Closed jdaecher closed 2 months ago
@jdaecher thanks for your feedback. We'll look into improving the statement and keep you posted on progress.
Changes are live: https://github.com/NetAppDocs/ontap/pull/1409 Only minor changes were recommended by the team. The recommendation was to retain the "data loss" language.
Page URL
https://docs.netapp.com/us-en/ontap/high-availability/ha_how_automatic_takeover_and_giveback_works.html
Page title
How automatic takeover and giveback works
Summary
We have this statement on the page: [Quote] Due to the nature of the SMB protocol, all SMB sessions are disrupted (except for SMB 3.0 sessions connected to shares with the Continuous Availability property set). SMB 1.0 and SMB 2.x sessions cannot reconnect after a takeover event; therefore, takeover is disruptive and some data loss could occur. [/Quote]
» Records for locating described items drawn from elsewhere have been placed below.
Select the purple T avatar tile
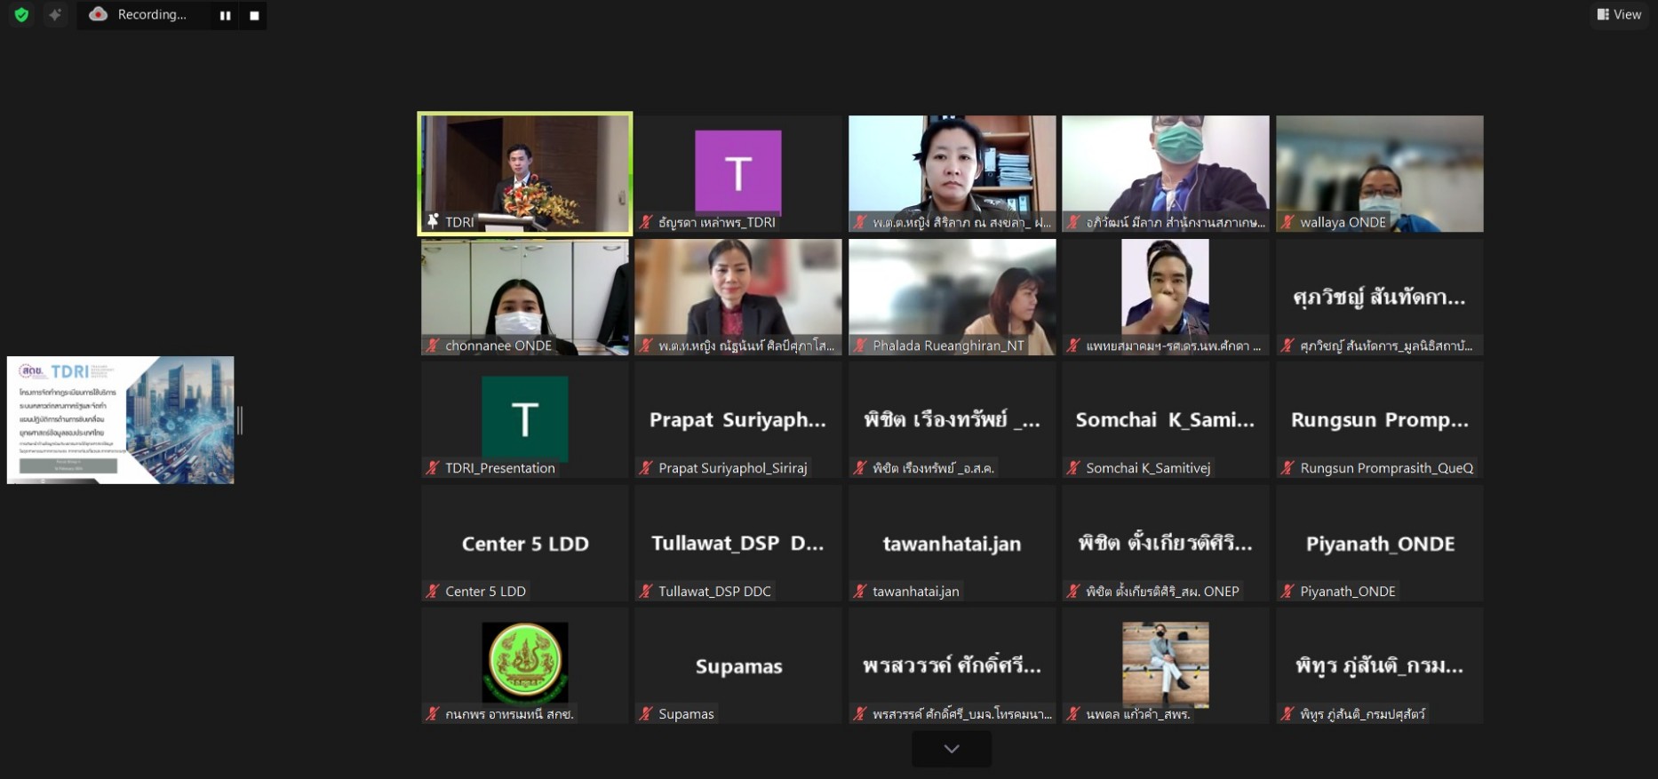(x=737, y=172)
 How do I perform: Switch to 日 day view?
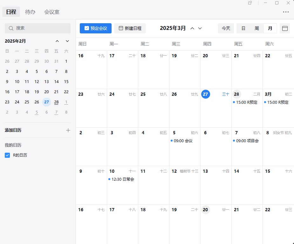click(243, 28)
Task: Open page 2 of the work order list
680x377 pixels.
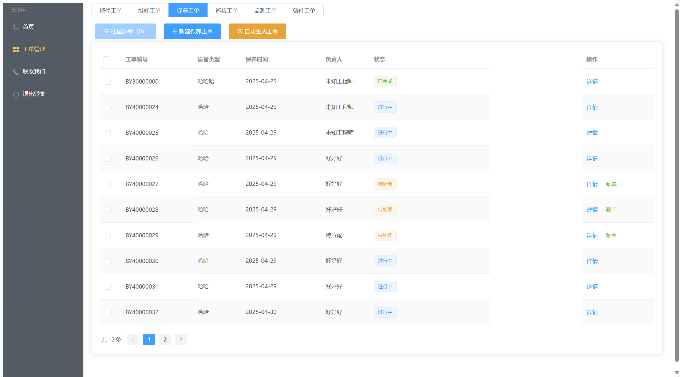Action: click(165, 339)
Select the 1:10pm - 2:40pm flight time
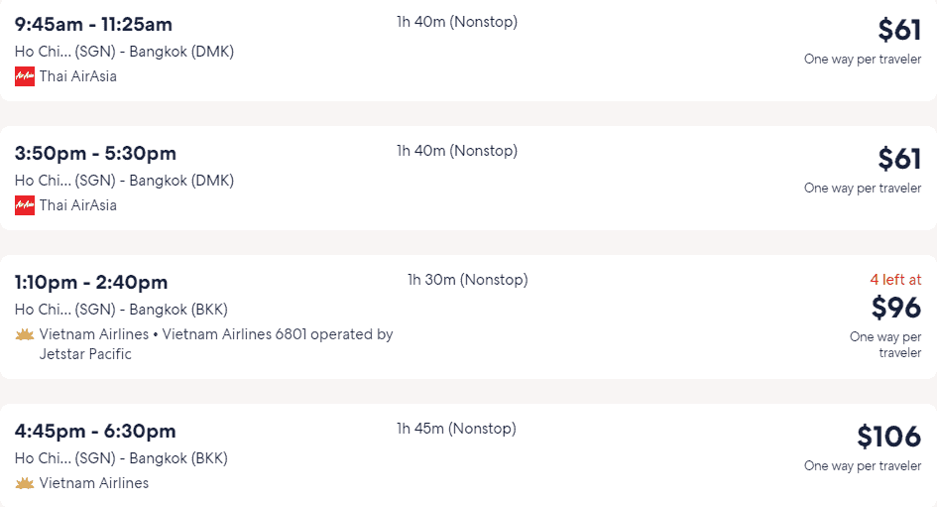Screen dimensions: 937x507 91,282
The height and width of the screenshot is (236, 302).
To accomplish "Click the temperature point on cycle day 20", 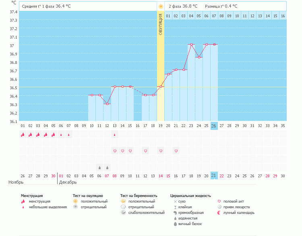I will click(168, 74).
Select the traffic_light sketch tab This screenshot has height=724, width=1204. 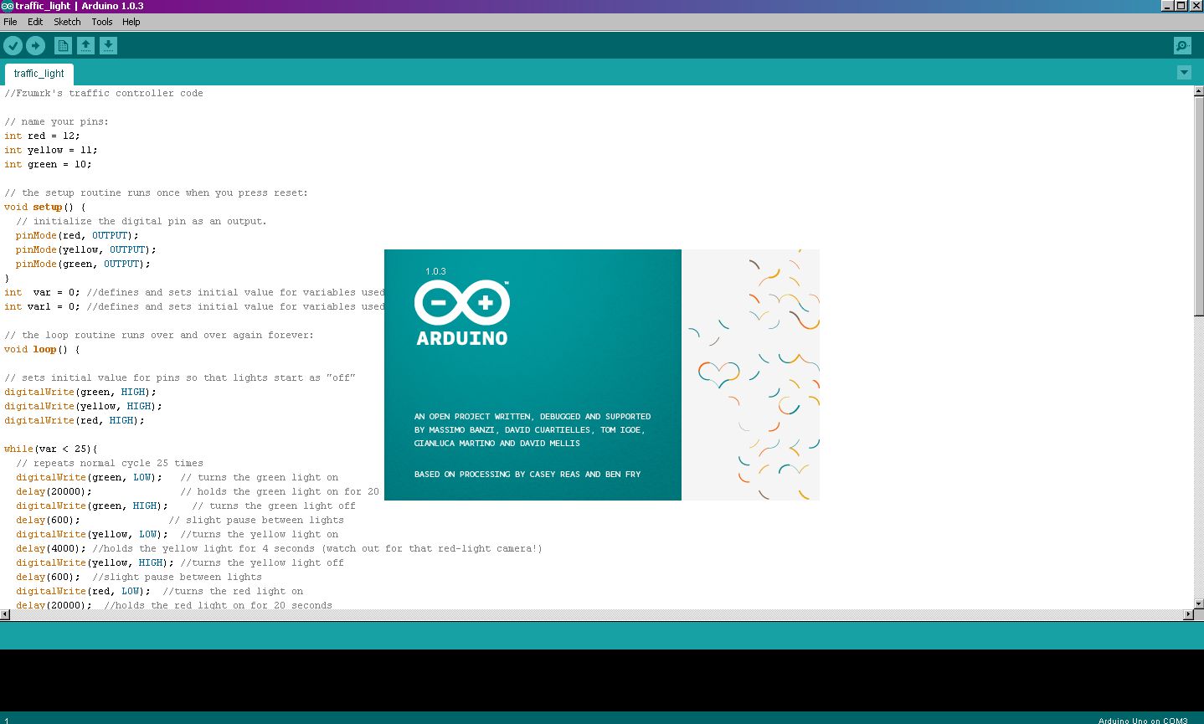point(39,74)
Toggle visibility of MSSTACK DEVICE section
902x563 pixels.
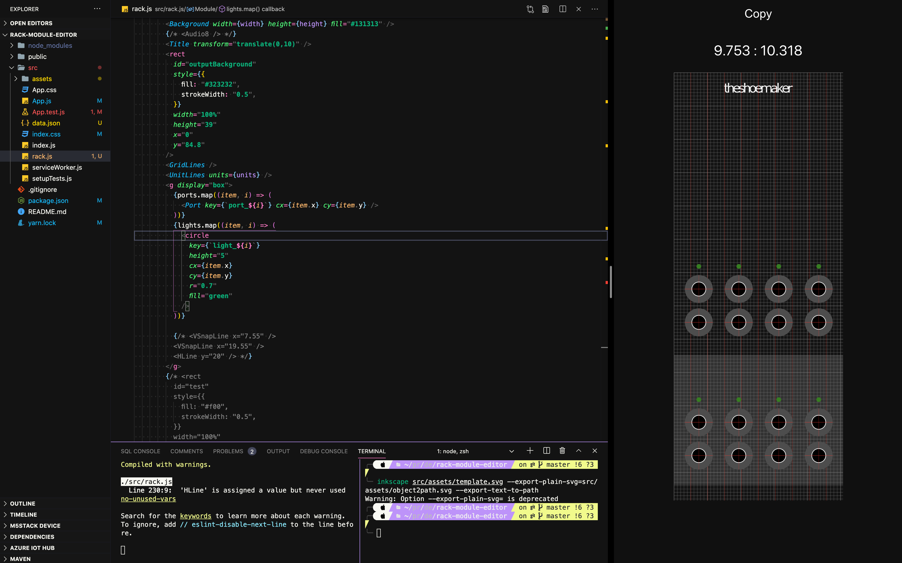coord(5,525)
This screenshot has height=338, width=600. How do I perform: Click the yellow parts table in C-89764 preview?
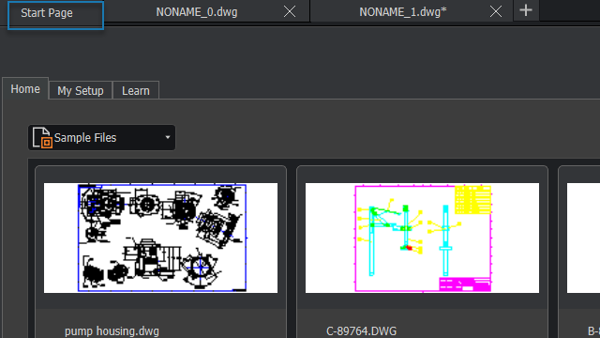click(x=473, y=200)
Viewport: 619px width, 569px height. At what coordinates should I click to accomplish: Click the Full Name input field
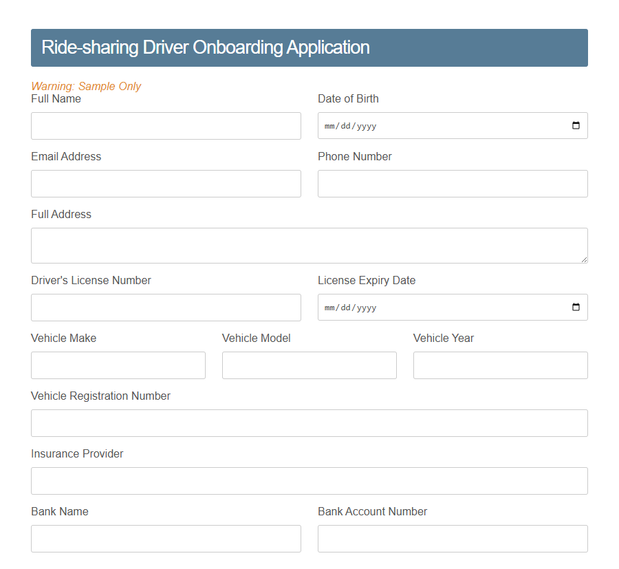click(165, 125)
But technically this is wrong. SMB 1.0 and SMB 2.x session will automatically reconnect after the takeover event. Though, they cannot reclaim their file-handles which makes it disruptive to these clients. Regarding the "data loss could occur", we need to think if that is the right wording. I believe, there is a chance of data loss if there currently is data in-flight, which is not cached by the client and the application crashes. But this should be a very rare situation.
The general statement above sounds pretty scary. A customer might think that every takeover can cause a data loss if they are using CIFS/SMB. Which basically is NOT the case.